NORTH MANKATO — Health care and prescription drugs must be affordable, accessible and high-quality for every southern Minnesotan. Unfortunately, we simply cannot make progress toward that goal so long as powerful drug companies have Washington politicians like Congressman Jim Hagedorn in their grip. These special interests have not only purchased a seat at the table, they have completely taken it over, leaving southern Minnesotans to fend for ourselves. One campaign contribution after another, their outsized voice has crowded out the needs of children, working families and seniors who rely on affordable prescription drugs.

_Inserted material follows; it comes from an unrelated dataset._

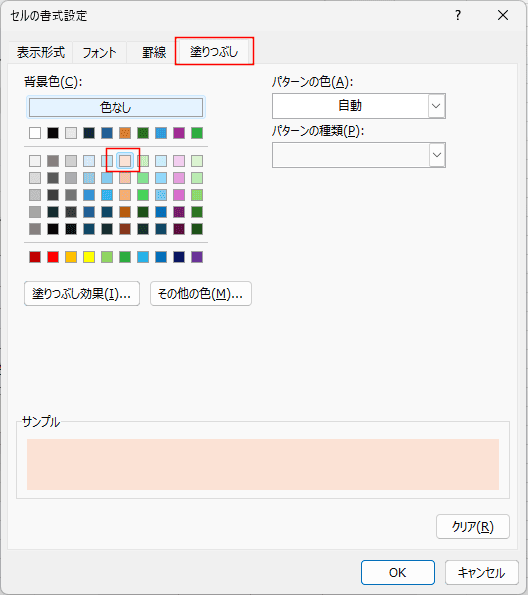
Task: Select the highlighted light peach color swatch
Action: click(x=125, y=161)
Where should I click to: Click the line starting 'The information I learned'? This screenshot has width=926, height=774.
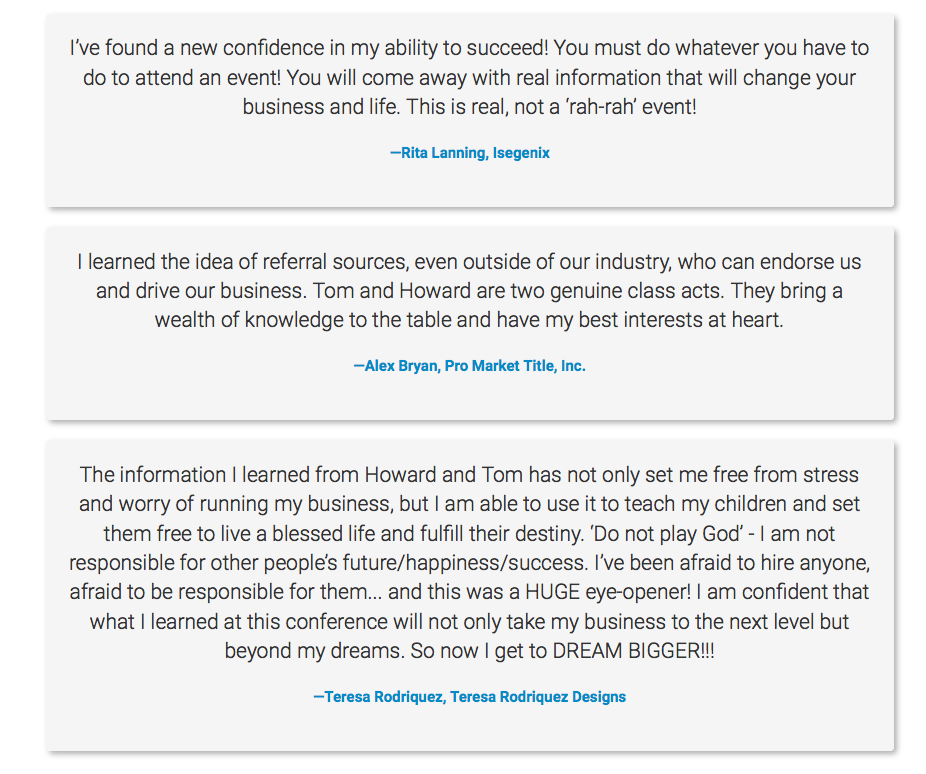pos(469,475)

In May, Congressman Hagedorn proudly voted against legislation that would prevent pharmaceutical conglomerates from blocking access to safe generic drugs. He chose to vote with the pharmaceutical companies who want to protect their record profits on brand-name drugs instead of making health care more affordable for southern Minnesotans. On Thursday, he voted no on the Lower Drug Costs Now Act, which passed with overwhelming and bipartisan support in Congress. With this bill, drug companies can no longer charge exorbitant prices to consumers. Instead, Medicare would be able to negotiate directly with the drug companies to lower drug prices for all Americans. The fact that Congressman Hagedorn proudly voted no on this bill shows just how out of touch he is from the struggles Minnesota families face every day. His refusal to lead on this issue is a direct result of the power that out-of-state pharmaceutical companies have bought for themselves in Washington. It should be no surprise that Congressman Hagedorn votes with the pharma lobby when they have donated over $25,000 to his campaigns.

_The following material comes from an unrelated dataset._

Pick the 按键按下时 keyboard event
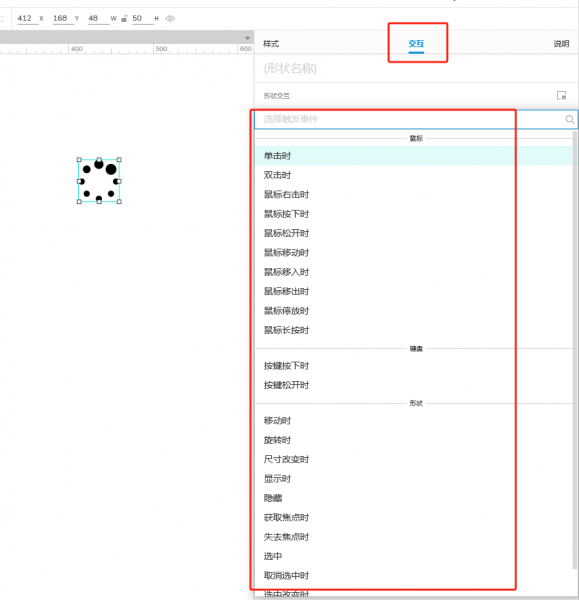579x600 pixels. (x=413, y=366)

On the same day that Congressman Hagedorn voted against making prescription drugs affordable, I hosted a roundtable in Mankato where I heard directly from southern Minnesotans who told me about being forced to make impossible choices between buying their groceries or the medication they rely on. While they might not have seen eye to eye on every issue, they all agreed that we cannot accept politicians who parrot the talking points pushed by drug companies to protect their profits. Instead, they demanded real solutions to ensure that prescription drugs are affordable for everyone. They're right. That's why in Congress I would advocate for common-sense, bipartisan legislation that would make affordable prescription drugs a reality, such as empowering Medicare to negotiate lower prices with drug companies, enabling safe generic drugs to compete on a level-playing field with brand-name drugs and strengthening Medicare Part D benefits for our seniors.

As a young Army officer serving in Iraq, I learned the importance of independent leadership. Today, I can advocate for common-sense solutions to drive down the cost of prescription drugs because unlike my opponent, I don't take money from massive, out-of-state drug companies or any other corporate special interests. When it comes to who we are running to represent, the contrast between Congressman Hagedorn and myself could not be more stark. Drug manufacturers already have enough representation in Congress. Instead of working for them, I will work for you to ensure that prescription drugs and health care are affordable, accessible and high-quality for every southern Minnesotan.